Bonne surprise, l'Algérie qu'on croyait totalement absente s'invite en fin de Festival avec un moyen-métrage sélectionné par La Quinzaine des Cinéastes.

«La Maison brûle, autant se réchauffer» de Mouloud Aït Liotna, tourné en Kabylie et en langue kabyle, a le goût délicieux d'un fruit amer.

C'est un film sans histoire, et c'est peut-être le seul message que veut nous transmettre cet étonnant moyen-métrage : Les histoires, c'est fini ! Si vous voulez vous raccrocher à une intrigue, un conte, une fable ou un récit, désolé mais ce film a autre chose à faire, voyez-vous.

On passe son temps à se demander ce qui se passe dans ce film, fasciné par ce qu'on regarde, et si on ne décroche jamais, c'est parce que quelque chose qu'on appellera cinéma faute de mieux nous retient du début jusqu'à la fin. La scène inaugurale (et nocturne) est un véritable électrochoc. Un jeune meurt, électrocuté, alors qu'il tentait de sectionner les câbles d'un poteau électrique. Désemparé, le copain qui l'accompagnait le laisse sur place et s'enfuit.

Plus tard, quand le jour se lève sur le beau et désolant bled montagnard des environs de Tazmalt où se déroule le film, on n'en saura guère plus sur le défunt, et d'ailleurs personne dans le village kabyle ne semble bouleverser outre-mesure par sa tragique disparition. Un jeune qui meurt aussi brutalement c'est bien triste, mais c'est le destin, c'est comme ça. Gardez vos émotions et vos larmes pour d'autres fictions à la fraise moisie, puisqu'on vous dit qu'ici, il n'y a pas d'histoire et surtout on ne veut pas d'histoires !

Il n'y a pas d'histoire, vraiment ? Ce que le film suggère en finesse c'est que toutes les histoires ont eu lieu avant la première scène, tout a été dit, tout a été tenté et que maintenant c'est fini, tout le monde est usé, fatigué ! Pourtant, les trois amis d'enfance du film auraient pu être les joyeux protagonistes d'un buddy-movie made in Bougie, sauf qu'ici, ils vont disparaître fatalement les uns après les autres, et leurs souvenirs se désintégrer sous nos yeux. Ici, les «gens sont déjà partis avant même qu'ils ne quittent le pays» pour reprendre une réplique du film qui pique.

Trois amis donc, même pas la trentaine, et une amitié en phase finale avancée. Le premier qui survivait en vendant des câbles électriques dérobés la nuit crève dès la première scène du film sans avoir eu à se présenter. Celui qui l'accompagnait (Mehdi Ramdani) s'apprête à quitter le pays pour s'installer à l'étranger.
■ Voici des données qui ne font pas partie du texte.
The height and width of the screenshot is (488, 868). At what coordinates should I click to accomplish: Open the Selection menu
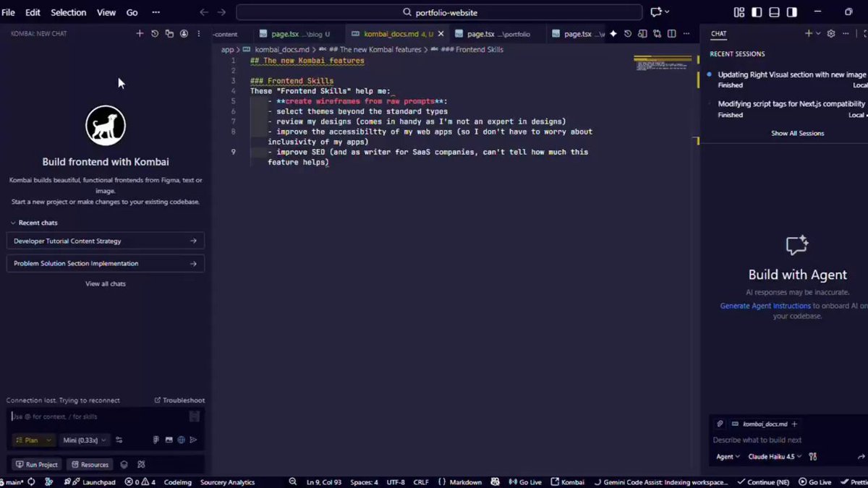click(x=68, y=12)
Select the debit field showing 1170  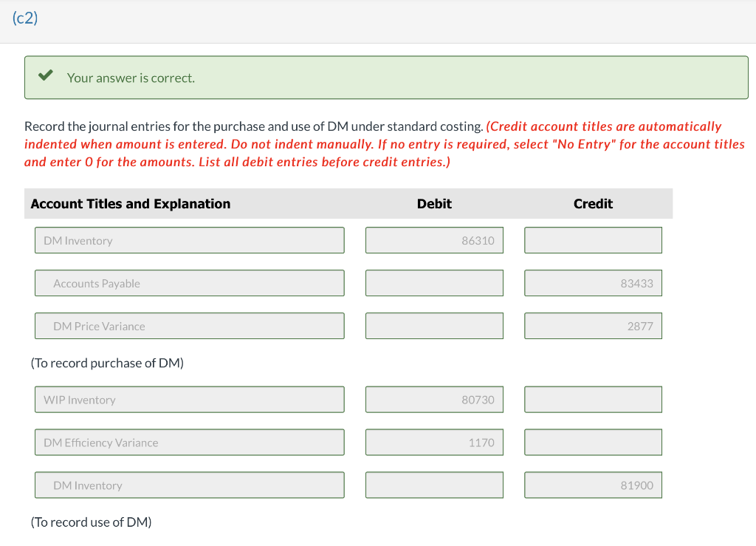click(434, 442)
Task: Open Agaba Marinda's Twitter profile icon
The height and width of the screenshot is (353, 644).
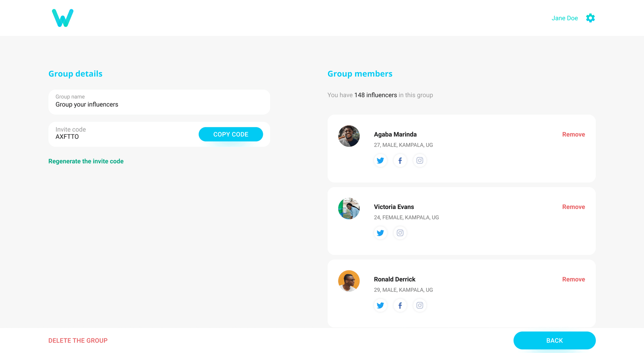Action: (380, 160)
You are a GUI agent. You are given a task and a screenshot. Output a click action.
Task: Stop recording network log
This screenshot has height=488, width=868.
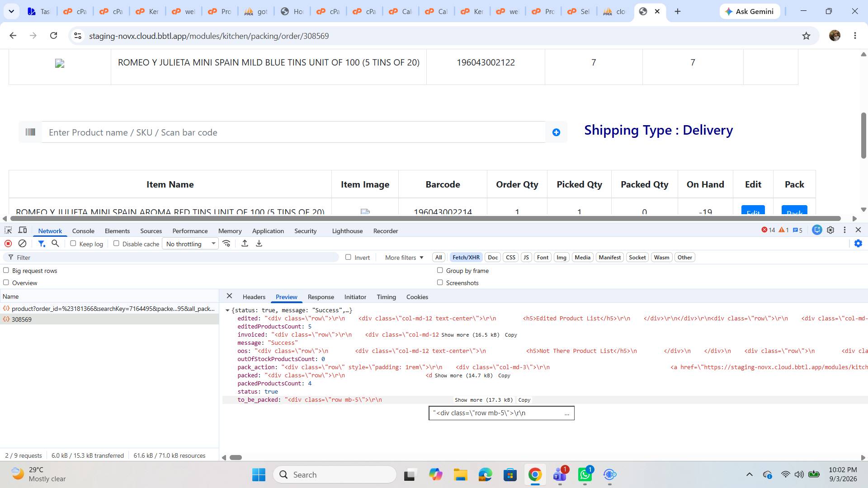click(8, 244)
Le troisième (étonnant Mohamed Lefkir) a déjà opté pour l'exil intérieur, dans le sud du pays, autant pour des raisons économiques que? métaphysiques, oui. Fuir le village aimé de peur de le détester et se réfugier loin de tout, «là où il n'y a enfin personne la nuit quand on veut vivre seul avec les étoiles». Si le troisième homme revient au village, c'est juste pour enterrer le premier et souhaiter bonne chance au second. Alors puisque tout le monde se barre, que voit-on, que vit-on avec La maison brûle, autant se réchauffer ?

Ce n'est pas un film contemplatif, mais un inventaire contemporain d'expériences de vie et de survie en milieu rural, un panorama des renoncements et des renaissances. Qu'est-ce qui est de l'ordre de l'immuable et qu'est-ce qui témoigne des mutations sociologiques ? Des maisons poussent dans une sauvagerie architecturale mais n'altèrent en rien la beauté majestueuse de la montagne kabyle, des intérieurs de maisons où la dignité d'une culture ancestrale tord autant que faire ce peu à la pauvreté, des visages marqués par tout ce qu'on devine dans des minibus fatigués qui sillonnent les villages, on croit sentir l'air dans ce film d'atmosphères. C'est un film fragile certes, mais qui ne perd jamais pied, et qui sonde aussi bien la résignation des hommes et des femmes que le temps suspendu à jamais qui les protège autant qu'il les emprisonne. Ce film a le goût amer d'un fruit exquis qui pousse dans une terre sanguine. C'est par ailleurs une illustration parfaite de la résilience, ce mot horrible qui retrouve ici toute sa grâce en version kabyle; et enfin c'est un film qui scanne un territoire, un pays, un tamurth, avec une minutie et un amour qui empruntent autant à la poésie de Maatoub Lounès (explicitement cité) qu'au cinéma de Jean Rouch. Le titre de cet étrange moyen-métrage de 40 minutes est, apprend-on, un proverbe kabyle. La maison brûle, autant se réchauffer. On ne saurait dire s'il est en phase avec la situation climatique actuelle, ou au contraire pas du tout.

Au pays des Ni-Ni, est donc né un film qui a la pertinence de n'être ni cocasse, ni mélancolique, ni rageux, ni révolutionnaire, alors qu'il avait toutes les raisons légitimes de cocher ces cases fatidiques. La maison brûle, autant se réchauffer est juste un petit film qui ambitionne d'être le plus juste possible, convaincu de sa bonne cause et souvent convaincant. Si on défend cette première œuvre cinématographique de Mouloud Aït Liotna c'est parce qu'elle est d'une profonde humanité vis-à-vis des siens et rien que pour cela, on ne souhaite qu'une seule chose à son jeune auteur de 32 ans : qu'il ne lâche jamais la caméra et qu'il continue à nous étonner.